Right now we are down to 10 of our own. I would like to see that number drop further. There is a horse in Texas, free for the taking, wonderful breeding behind it, everything I have wanted- but it is another mouth to feed, feet to trim or shoe and I need that WHY??? Besides- the $750 to get the horse here could do a lot for the horses we already have. Seems that horse may be staying put for a while.

Shirley said...

Another good poem, Sherry.

BrownEyed Cowgirl said...

A thoughtful post fv...and as usual an eloquent poem.

Forgive me for intermingling the topic of your post with C-ingspots comment...

Over-breeding may have been the problem that got the horse market to where it is now...poor economy and massive droughts/feed shortages not withstanding, but it wasn't the only reason.

The other end of the spectrum is...the final owners of ancient, crippled or otherwise 'useless' horses...aka...pasture ornaments.

The equine market really used to be about people who owned horses that could be used and had the potential to be useful. That is not so true today. More and more owners refuse to let go of these pasture ornaments and replace them with younger, more useful stock. THAT has seriously affected the equine market turnover and has affected the market nearly as much as over-breeding.

So while some might say, 'I can't believe you would raise a foal.', my thought is, 'I can't believe you think there is any reason to keep a 30y/o with no teeth...or a permanently crippled...or blind horse.'

But that's just me. I don't do pasture ornaments.

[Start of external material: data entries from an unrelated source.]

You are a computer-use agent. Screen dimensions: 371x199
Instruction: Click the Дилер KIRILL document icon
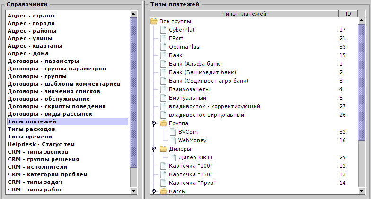coord(173,157)
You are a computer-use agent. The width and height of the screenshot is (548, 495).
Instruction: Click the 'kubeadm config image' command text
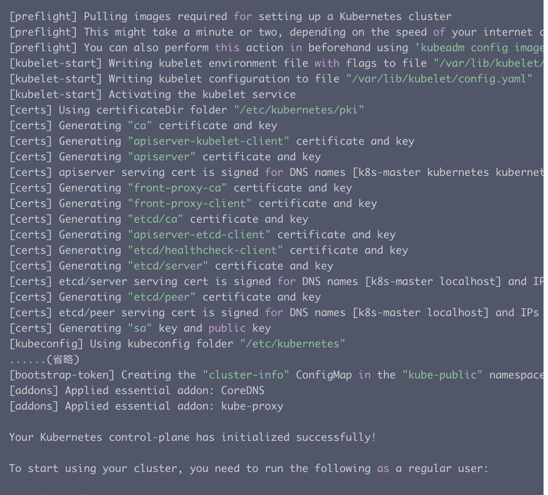tap(480, 48)
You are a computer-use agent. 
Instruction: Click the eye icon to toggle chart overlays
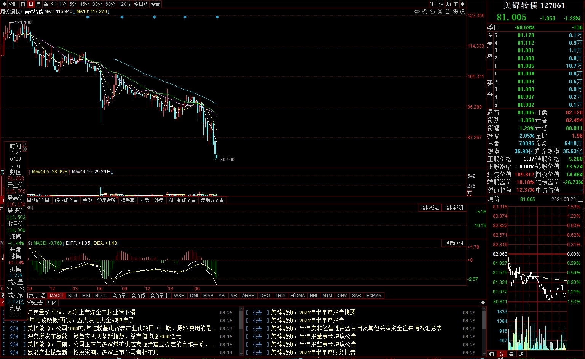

I will say one other thing though...Getting a horse broke these days has to be the toughest thing to accomplish. My gosh, there used to be all kinds of people who would take a few colts, put miles on them and give you back something you could ride. Now all anyone wants to do is work them in a round pen and wave flags at them. Not to mention how outrageously expensive it has become. I thought I was going to get out of having to start anymore horses, but even I can't afford to send horses away and still not have a rider when they come back. Everybody I know has at least one horse that needs started or miles on them. So I really feel for people who cannot do that themselves and are struggling to get horses trained to a level where they can be sold for a reasonable price.

GoLightly said...

Great poem, thank you Fern!

Crystal said...

I like that poem too! I think it is great you are out there making us all think about what we should be doing with our horse, rather than just stewing on it, you are doing something.